Sabtu ini terasa indah di desa Sebanen, Nambaan, Gampengrejo, Kediri. Desa tempat lahir isteriku ini begitu sejuk setelah guyuran hujan. kulihat hijau ranum padi di pematang sawah belakang rumah mertua, tak ada kebisingan, masyarakat desa yang ketemui selalu tersenyum, polos dan ikhlas.
Siang tadi, aku menuju bendungan, tempat rekreasi sederhana bagi masyarakat pinggiran kota. Selain melepas penat, aku senang bisa sekalian silaturrahmi dengan Mbak Yul, kakak iparku yang profesinya jualan sosis keliling di pinggiran bendungan itu.
Dengan sebuah sepeda dan seobrok laci gantung berisi aneka sosis dan kompor elpiji, barang dagangan itu disandarkan di sebuah pohon rindang. Kulihat ia sedang dikelilingi pembeli yang kebanyakan anak-anak. Setusuk sosis yang telah digoreng dijual seharga 500 perak. aku perkirakan semua asetnya hanya sekitar 50 ribuan, cuma seharga voucher yang sering habis hanya untuk sms-an sehari-dua hari.

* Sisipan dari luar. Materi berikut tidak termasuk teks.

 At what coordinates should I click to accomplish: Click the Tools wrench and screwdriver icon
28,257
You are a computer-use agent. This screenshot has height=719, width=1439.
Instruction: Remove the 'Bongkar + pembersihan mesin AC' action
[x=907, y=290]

Saat kulihat wajahnya, tak tampak disana rasa sedih, keluhan, bahkan yang terpancar adalah keikhlasan, kepasrahan dan perjuangan. ia tak ingin bergantung kepada orang lain, sekalipun itu suami/orang tuanya sendiri. Padahal, suaminya saat itu masih ngorok di rumah bersama 2 anaknya dan kerjanya hanya memelihara kambing dan ayam kampung.
Mbak Yul tegar seorang diri menjalankan skenario hidup yang telah ditentukan Allah. Demi kelangsungan sekolah anaknya, cucuran keringat dan kelelahan otot tubuh tak dipedulikan. sejak pagi hingga siang berjualan sosis di tempat rekreasi atau di halaman sekolah anaknya. Tapi, Allah memang Maha Indah. kedua anaknya selalu mendapat rangking satu hingga pada saat pengambilan raport, mbak Yul harus rehat sebentar dalam melayani pembeli sosis di sekolahan. betapa kaget para orang tua siswa saat sang penjual sosis itu maju ke depan kelas menerima hadiah bagi kedua anaknya yang juara kelas.
Kini, aku baru tahu, bahwa Mbak Yul tak tahu apa itu makna feminisme yang sering diperdebatkan di ruang seminar. Ia bahkan tak pernah mendengar jika banyak praktisi dan akademisi yang mengatasnamakan pembela gender sedang memperjuangkan nasibnya di jalanan. ia juga tak tahu betapa banyak anggaran, proposal, riset, program pemberdayaan perempuan telah dicairkan bahkan telah habis untuk membela wanita tegar seperti dirinya dan yng senasib dengannya.
Saat kutanya, tahukah sampeyan tentang makna ayat arrijalu qoyyamuna ala-nisa? tahukah pean tentang hakekat wanita karier? Ia menjawab, maaf sampeyan ini ngomong opo toh?.
Subhanalllah, jika ada perempuan berkalung sorban selain Revalina S.Temat, maka dia itu adalah Mbak Yul yang kini kulihat berjualan sosis.
Tegar, percaya diri, tak pernah bergantung pada orang lain, berani, polos, sederhana, tapi ia punya visi ke depan. Ia sadar bahwa usahanya adalah investasi untuk masa depan generasi bangsa.
Kelak, anak-anaknya kan bernyanyi: Ibuuku sayang, masih terus berjalan, walau tapak kaki penuh darah penuh nanah. ribuan kilo jarak yang kau tempuh, lewati rintangan, demi aku, anakmu.